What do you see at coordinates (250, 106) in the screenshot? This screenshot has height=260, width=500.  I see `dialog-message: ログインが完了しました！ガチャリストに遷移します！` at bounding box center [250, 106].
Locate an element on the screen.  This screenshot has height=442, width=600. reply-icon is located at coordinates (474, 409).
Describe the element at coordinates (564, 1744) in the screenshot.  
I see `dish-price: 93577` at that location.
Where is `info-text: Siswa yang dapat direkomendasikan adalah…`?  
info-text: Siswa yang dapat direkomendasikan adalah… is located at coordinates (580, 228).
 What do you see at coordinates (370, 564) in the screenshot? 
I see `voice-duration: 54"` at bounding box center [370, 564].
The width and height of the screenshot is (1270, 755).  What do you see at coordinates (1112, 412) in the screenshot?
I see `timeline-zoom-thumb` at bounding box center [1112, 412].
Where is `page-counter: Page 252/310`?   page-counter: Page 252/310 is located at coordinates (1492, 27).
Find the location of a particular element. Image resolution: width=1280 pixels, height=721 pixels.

Exercise directions: Reproduce the data above line for line, without changing any character.

Task answer:
What do you see at coordinates (250, 106) in the screenshot? This screenshot has height=260, width=500.  I see `dialog-message: ログインが完了しました！ガチャリストに遷移します！` at bounding box center [250, 106].
Locate an element on the screen.  This screenshot has height=442, width=600. reply-icon is located at coordinates (474, 409).
Describe the element at coordinates (564, 1744) in the screenshot.  
I see `dish-price: 93577` at that location.
Where is `info-text: Siswa yang dapat direkomendasikan adalah…`?  
info-text: Siswa yang dapat direkomendasikan adalah… is located at coordinates (580, 228).
 What do you see at coordinates (370, 564) in the screenshot? 
I see `voice-duration: 54"` at bounding box center [370, 564].
The width and height of the screenshot is (1270, 755).  What do you see at coordinates (1112, 412) in the screenshot?
I see `timeline-zoom-thumb` at bounding box center [1112, 412].
Where is `page-counter: Page 252/310`?   page-counter: Page 252/310 is located at coordinates (1492, 27).
Find the location of a particular element. Image resolution: width=1280 pixels, height=721 pixels.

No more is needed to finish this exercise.